Leveraging any property you own as a rental is considered by many (and more importantly the government) a business endeavor. As such, there are expenses that you incur to operate that business, which is tax deductible. This includes a long list of expenditures and costs, all of which help lower the taxable income of a property owner or landlord to reduce their tax costs at the end of the fiscal year.
Until recently, this included the cost of financing. In other words, you would be able to claim the full cost of the interest on a mortgage against the income made from that property’s rent. The HMRC decided to make changes to this policy, starting in the year 2017 and fully transitioning to a new model in 2020. These changes affect landlords all over the UK. So, what does claiming mortgage interest on rental income look like today?

What are the Buy-and Let Rules About Claiming Mortgage Interest on Rental Income?
Anyone that owns a buy-and-let property is allowed to claim mortgage interest on their rental income. However, claiming this interest is done after you pay your taxes on the rental income you have received. How does that work?

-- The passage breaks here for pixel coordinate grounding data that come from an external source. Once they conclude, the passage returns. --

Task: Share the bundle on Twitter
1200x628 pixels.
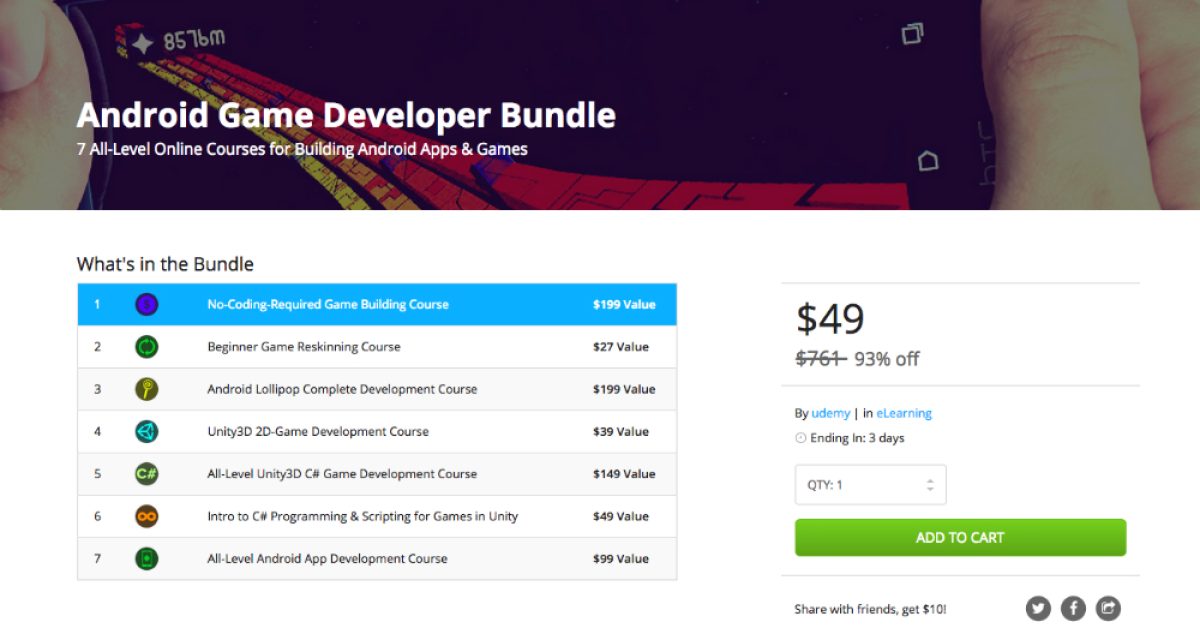Action: pyautogui.click(x=1038, y=608)
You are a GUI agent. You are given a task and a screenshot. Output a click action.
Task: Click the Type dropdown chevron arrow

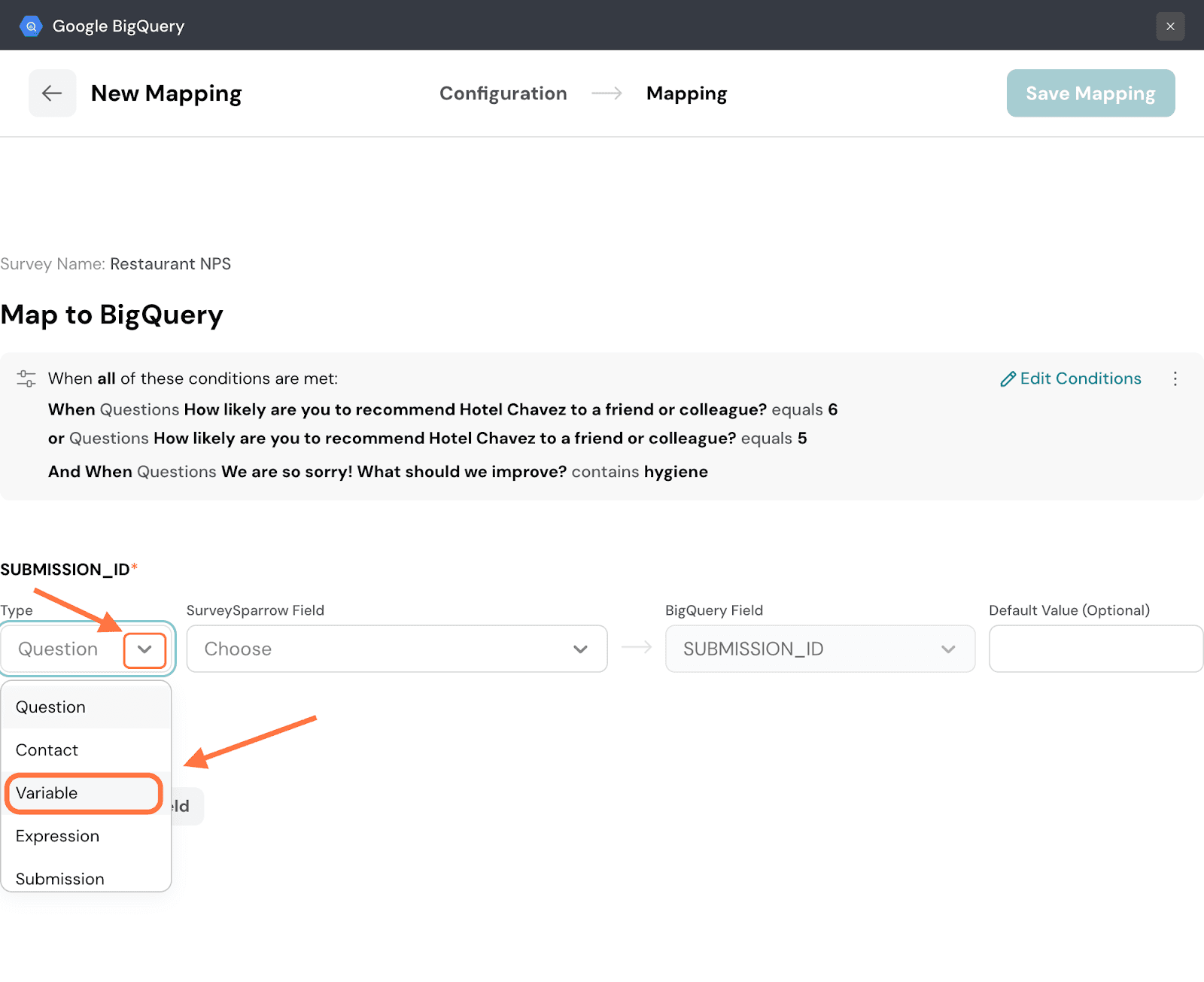pyautogui.click(x=144, y=649)
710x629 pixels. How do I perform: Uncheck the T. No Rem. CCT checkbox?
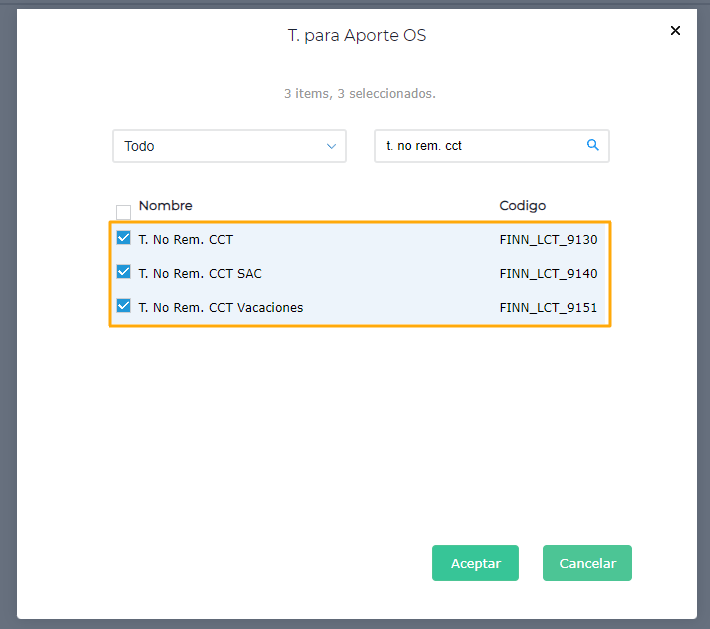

Amal from Accountingpreneur said “If you have received £15,000 in rental income, and you are taxed at the 20% rate, you will pay £3,500 in taxes for that rental income.” If you are taxed at 40% it will be £6,000 and if you are at the 45% rate, it will be £6,750. You will then be allowed to claim 20% of the cost of your interest payments for that year. If your interest payments on your mortgage are £12,000, you will qualify for £2,400 in tax relief.
How is that Different from Years Past?
In years past, the entirety of your interest payments could be claimed against your rent, reducing your taxable income. In the same example as above, if you received £15,000 in rental income but paid £12,000 in mortgage interest payments, you would be responsible for paying tax on the remainder of the sum, £3,000. At the 20% rate, that is £600, the 40% rate is £1,200 and the 45% rate is £1,350.
At the same level of income, and with the same amount of interest payments owed, the same property owner will pay, at the 20% rate, £700 more in tax in 2023 as they did in 2017. At the 40% rate, they pay £2,400 more and at the 45% rate, they will pay £3,000 more.
Claiming Mortgage Interest on Rental Income
The good news is that property owners are still eligible for some tax relief when it comes to the interest paid on the mortgages for their rental properties. Leveraging all credits and exemptions in the tax code is key to being able to maximize profits and reduce the burden of taxation. While it may not be as simple or easy as it was prior to 2017 (in relation to the interest on mortgages), there are still many avenues for property owners to reduce their tax costs. Professional guidance is recommended to be able to ensure tax compliance as well as ensuring maximum benefits from the current laws and regulations.